WHAT NEEDS TO BE DONE ->
The entries below hold a line with "Where should I click to: Click the Forward" and a line with "This screenshot has height=391, width=640.". Return those lines and all that lie between them, exactly and only.

Start of DATA

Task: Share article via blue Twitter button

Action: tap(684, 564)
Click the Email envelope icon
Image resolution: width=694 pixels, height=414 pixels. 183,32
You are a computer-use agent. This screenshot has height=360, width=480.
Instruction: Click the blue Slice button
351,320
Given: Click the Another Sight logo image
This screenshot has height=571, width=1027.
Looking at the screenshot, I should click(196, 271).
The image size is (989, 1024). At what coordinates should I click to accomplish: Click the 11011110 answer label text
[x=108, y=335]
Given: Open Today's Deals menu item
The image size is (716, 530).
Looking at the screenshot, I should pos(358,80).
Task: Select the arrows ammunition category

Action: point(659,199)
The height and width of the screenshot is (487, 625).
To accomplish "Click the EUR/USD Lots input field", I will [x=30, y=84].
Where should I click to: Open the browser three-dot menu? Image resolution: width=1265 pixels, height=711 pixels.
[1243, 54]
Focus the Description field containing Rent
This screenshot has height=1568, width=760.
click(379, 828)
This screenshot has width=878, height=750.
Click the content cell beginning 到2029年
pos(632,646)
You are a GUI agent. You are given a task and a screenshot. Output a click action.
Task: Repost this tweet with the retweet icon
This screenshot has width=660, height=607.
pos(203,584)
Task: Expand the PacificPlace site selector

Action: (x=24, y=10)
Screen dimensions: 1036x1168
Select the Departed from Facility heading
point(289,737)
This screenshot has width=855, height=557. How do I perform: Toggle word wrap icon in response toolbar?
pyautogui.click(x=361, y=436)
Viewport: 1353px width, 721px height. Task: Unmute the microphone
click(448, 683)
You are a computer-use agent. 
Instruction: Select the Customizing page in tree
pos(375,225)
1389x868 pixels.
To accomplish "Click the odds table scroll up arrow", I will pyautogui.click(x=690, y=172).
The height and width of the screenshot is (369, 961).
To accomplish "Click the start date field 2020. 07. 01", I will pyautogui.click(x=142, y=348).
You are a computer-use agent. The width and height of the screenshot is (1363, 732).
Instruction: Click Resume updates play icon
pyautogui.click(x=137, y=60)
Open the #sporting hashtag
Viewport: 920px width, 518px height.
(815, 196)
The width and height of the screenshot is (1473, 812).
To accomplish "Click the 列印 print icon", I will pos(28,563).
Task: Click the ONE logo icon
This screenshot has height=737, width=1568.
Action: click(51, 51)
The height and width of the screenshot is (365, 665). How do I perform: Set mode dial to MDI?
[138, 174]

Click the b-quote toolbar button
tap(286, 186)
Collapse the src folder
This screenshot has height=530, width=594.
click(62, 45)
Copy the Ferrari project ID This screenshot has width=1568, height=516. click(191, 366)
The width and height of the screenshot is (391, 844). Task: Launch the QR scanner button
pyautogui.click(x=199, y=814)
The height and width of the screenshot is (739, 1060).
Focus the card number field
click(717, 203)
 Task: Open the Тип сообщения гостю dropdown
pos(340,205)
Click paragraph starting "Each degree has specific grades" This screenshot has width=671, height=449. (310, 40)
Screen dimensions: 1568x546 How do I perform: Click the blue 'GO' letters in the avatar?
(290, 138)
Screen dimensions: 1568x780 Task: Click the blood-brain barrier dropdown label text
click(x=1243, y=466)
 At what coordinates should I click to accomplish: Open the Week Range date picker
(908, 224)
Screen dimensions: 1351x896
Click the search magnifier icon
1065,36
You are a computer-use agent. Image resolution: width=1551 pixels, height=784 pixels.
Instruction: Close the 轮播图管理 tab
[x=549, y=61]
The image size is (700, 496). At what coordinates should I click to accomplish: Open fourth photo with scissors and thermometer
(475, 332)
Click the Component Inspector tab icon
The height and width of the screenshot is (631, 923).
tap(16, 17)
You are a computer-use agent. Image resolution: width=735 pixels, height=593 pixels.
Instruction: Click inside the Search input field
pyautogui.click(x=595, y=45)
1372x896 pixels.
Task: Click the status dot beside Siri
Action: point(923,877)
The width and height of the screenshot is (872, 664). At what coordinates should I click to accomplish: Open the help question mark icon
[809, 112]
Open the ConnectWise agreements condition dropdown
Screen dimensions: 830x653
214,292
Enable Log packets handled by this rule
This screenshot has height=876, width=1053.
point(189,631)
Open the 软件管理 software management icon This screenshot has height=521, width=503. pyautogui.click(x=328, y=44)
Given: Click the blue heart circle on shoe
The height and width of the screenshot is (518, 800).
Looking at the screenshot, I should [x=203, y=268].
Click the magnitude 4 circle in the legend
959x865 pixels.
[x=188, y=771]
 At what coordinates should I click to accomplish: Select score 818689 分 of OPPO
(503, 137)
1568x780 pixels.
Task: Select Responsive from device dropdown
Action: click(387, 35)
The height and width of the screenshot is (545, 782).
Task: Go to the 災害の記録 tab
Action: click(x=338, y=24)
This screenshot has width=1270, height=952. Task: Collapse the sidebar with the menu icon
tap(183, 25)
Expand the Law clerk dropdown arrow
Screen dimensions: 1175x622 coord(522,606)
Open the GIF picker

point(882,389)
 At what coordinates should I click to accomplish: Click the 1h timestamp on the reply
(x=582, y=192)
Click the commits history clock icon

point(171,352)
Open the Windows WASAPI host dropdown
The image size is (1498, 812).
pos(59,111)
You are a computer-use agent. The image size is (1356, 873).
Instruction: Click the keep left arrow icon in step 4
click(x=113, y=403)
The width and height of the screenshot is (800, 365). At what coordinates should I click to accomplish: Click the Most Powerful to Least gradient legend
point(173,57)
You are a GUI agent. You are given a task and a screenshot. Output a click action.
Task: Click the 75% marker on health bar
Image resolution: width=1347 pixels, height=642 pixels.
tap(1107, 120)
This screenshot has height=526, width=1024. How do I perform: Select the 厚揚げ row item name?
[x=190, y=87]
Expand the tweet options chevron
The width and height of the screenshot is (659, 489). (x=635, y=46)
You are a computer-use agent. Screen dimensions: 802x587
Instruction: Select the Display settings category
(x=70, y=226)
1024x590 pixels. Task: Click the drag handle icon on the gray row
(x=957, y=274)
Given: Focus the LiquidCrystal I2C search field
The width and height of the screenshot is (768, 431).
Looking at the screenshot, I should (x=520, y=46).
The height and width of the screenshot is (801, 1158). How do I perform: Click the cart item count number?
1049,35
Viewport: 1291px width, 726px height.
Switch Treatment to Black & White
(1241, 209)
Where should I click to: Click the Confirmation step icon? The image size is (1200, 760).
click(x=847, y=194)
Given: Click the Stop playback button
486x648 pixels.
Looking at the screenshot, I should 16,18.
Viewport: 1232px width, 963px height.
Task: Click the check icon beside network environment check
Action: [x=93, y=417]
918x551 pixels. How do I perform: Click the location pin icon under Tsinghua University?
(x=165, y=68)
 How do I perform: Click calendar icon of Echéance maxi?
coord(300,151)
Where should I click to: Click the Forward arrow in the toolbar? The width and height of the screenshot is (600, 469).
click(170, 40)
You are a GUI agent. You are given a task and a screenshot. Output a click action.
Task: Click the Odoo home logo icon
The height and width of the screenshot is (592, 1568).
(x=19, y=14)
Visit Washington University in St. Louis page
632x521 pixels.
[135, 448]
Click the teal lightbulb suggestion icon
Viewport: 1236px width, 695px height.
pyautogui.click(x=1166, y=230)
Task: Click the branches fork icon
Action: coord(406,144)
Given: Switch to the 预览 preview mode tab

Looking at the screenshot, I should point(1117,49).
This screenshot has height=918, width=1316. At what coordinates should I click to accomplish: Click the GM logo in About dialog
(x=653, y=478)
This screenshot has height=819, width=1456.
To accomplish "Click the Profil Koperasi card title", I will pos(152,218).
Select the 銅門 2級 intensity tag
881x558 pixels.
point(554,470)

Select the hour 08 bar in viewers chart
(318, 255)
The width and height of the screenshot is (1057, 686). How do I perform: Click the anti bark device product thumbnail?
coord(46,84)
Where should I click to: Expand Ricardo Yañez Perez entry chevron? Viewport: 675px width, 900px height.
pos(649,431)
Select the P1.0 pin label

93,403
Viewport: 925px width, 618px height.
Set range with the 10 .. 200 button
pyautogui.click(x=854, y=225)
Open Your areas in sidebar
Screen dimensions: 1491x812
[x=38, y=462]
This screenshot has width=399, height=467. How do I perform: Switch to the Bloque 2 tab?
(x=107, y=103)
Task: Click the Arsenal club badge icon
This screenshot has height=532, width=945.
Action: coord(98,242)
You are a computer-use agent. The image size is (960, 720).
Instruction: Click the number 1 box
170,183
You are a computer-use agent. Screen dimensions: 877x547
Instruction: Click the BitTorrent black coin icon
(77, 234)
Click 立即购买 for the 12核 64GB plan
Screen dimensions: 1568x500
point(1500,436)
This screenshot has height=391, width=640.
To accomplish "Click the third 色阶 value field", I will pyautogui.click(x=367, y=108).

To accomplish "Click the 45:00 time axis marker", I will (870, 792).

End of DATA

WORKED SOLUTION ->
Where should I click to: Click the Forward arrow in the toolbar? The width and height of the screenshot is (600, 469).
click(170, 40)
You are a GUI agent. You are given a task and a screenshot. Output a click action.
Task: Click the Odoo home logo icon
The height and width of the screenshot is (592, 1568).
(x=19, y=14)
Visit Washington University in St. Louis page
632x521 pixels.
[135, 448]
Click the teal lightbulb suggestion icon
Viewport: 1236px width, 695px height.
pyautogui.click(x=1166, y=230)
Task: Click the branches fork icon
Action: coord(406,144)
Given: Switch to the 预览 preview mode tab

Looking at the screenshot, I should point(1117,49).
This screenshot has height=918, width=1316. At what coordinates should I click to accomplish: Click the GM logo in About dialog
(x=653, y=478)
This screenshot has height=819, width=1456.
To accomplish "Click the Profil Koperasi card title", I will pos(152,218).
Select the 銅門 2級 intensity tag
881x558 pixels.
point(554,470)

Select the hour 08 bar in viewers chart
(318, 255)
The width and height of the screenshot is (1057, 686). How do I perform: Click the anti bark device product thumbnail?
coord(46,84)
Where should I click to: Expand Ricardo Yañez Perez entry chevron? Viewport: 675px width, 900px height.
pos(649,431)
Select the P1.0 pin label

93,403
Viewport: 925px width, 618px height.
Set range with the 10 .. 200 button
pyautogui.click(x=854, y=225)
Open Your areas in sidebar
Screen dimensions: 1491x812
[x=38, y=462]
This screenshot has width=399, height=467. How do I perform: Switch to the Bloque 2 tab?
(x=107, y=103)
Task: Click the Arsenal club badge icon
This screenshot has height=532, width=945.
Action: coord(98,242)
You are a computer-use agent. The image size is (960, 720).
Instruction: Click the number 1 box
170,183
You are a computer-use agent. Screen dimensions: 877x547
Instruction: Click the BitTorrent black coin icon
(77, 234)
Click 立即购买 for the 12核 64GB plan
Screen dimensions: 1568x500
point(1500,436)
This screenshot has height=391, width=640.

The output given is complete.